> SOURCE MATERIAL
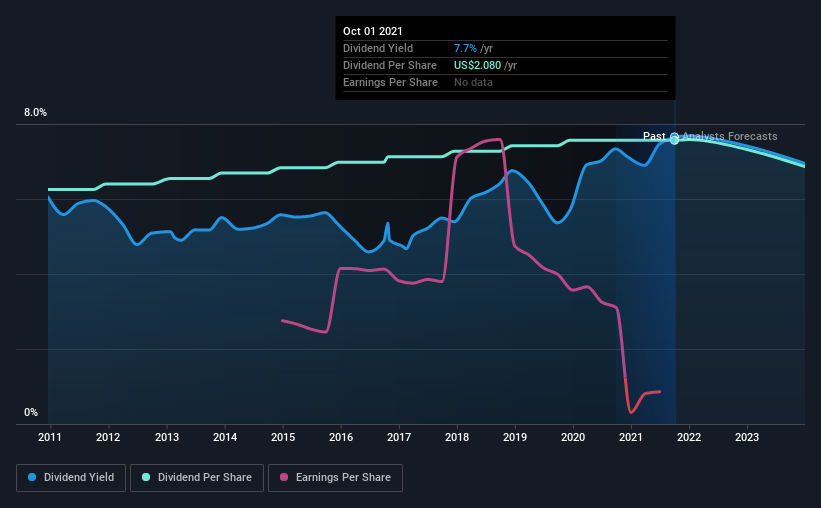This screenshot has height=508, width=821.
Task: Click the blue Dividend Yield legend dot
Action: [32, 478]
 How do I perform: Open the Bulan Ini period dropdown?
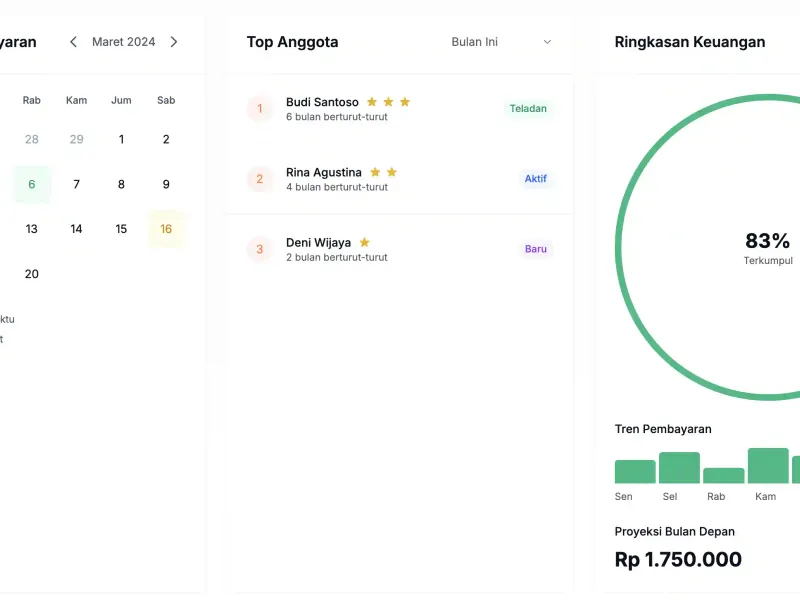pos(501,42)
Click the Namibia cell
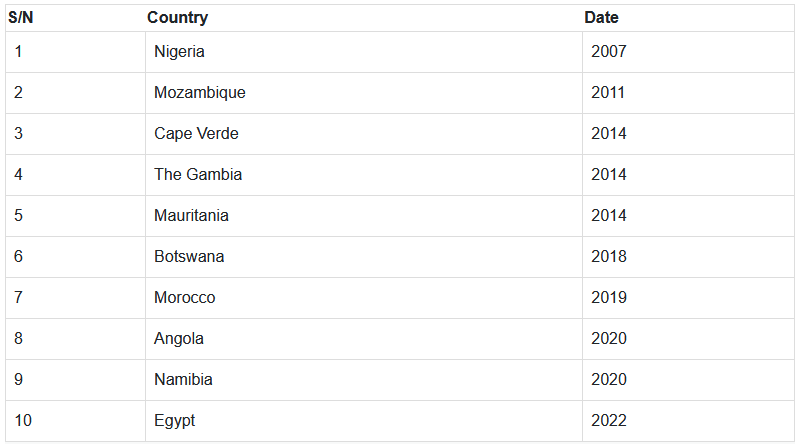This screenshot has height=444, width=801. pos(183,380)
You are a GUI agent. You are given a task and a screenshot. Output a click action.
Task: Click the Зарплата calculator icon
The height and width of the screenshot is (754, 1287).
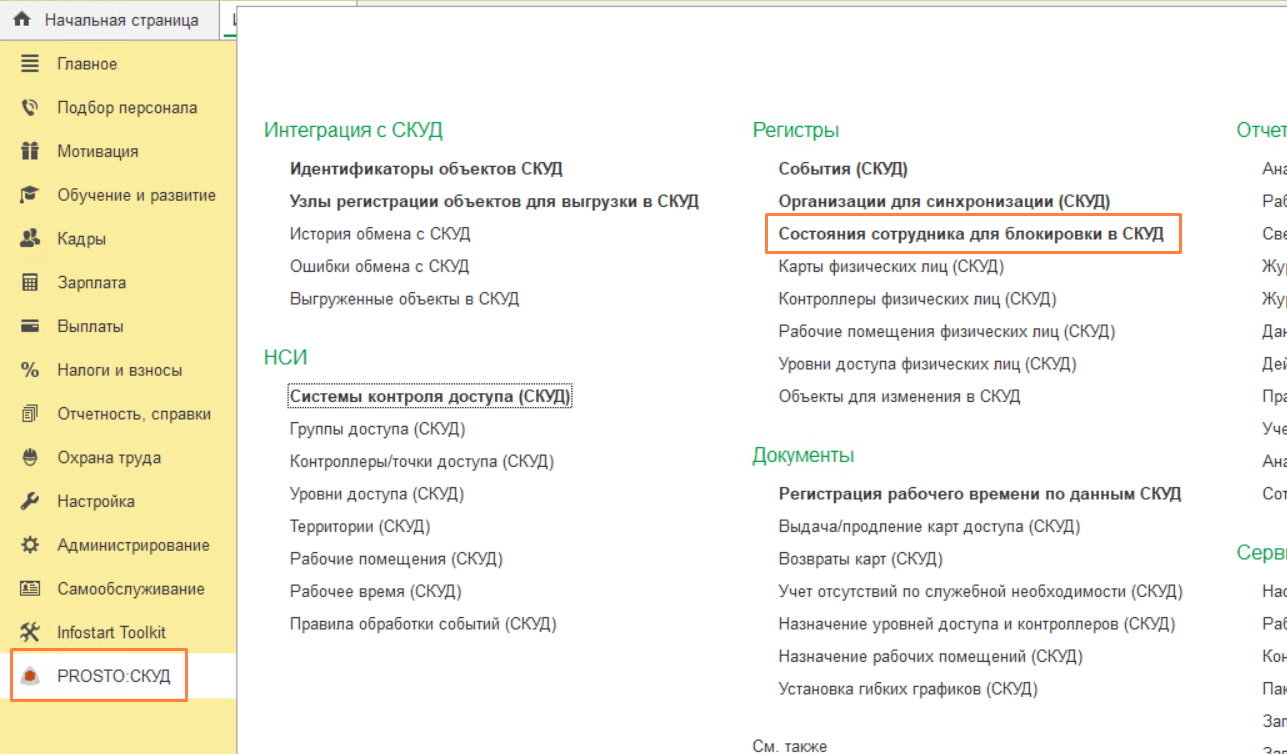(x=30, y=283)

> WHAT YOU WILL DO
Return exactly the lines starting at the line with "Click the Namibia cell" and ending at the last line of the listing, both ends included; pictures are to be left out.

> SOLUTION TO THIS TASK
Click the Namibia cell
This screenshot has height=444, width=801. pos(183,380)
You are a GUI agent. You are given a task and a screenshot. Output a click action.
Task: Click the Зарплата calculator icon
The height and width of the screenshot is (754, 1287).
(x=30, y=283)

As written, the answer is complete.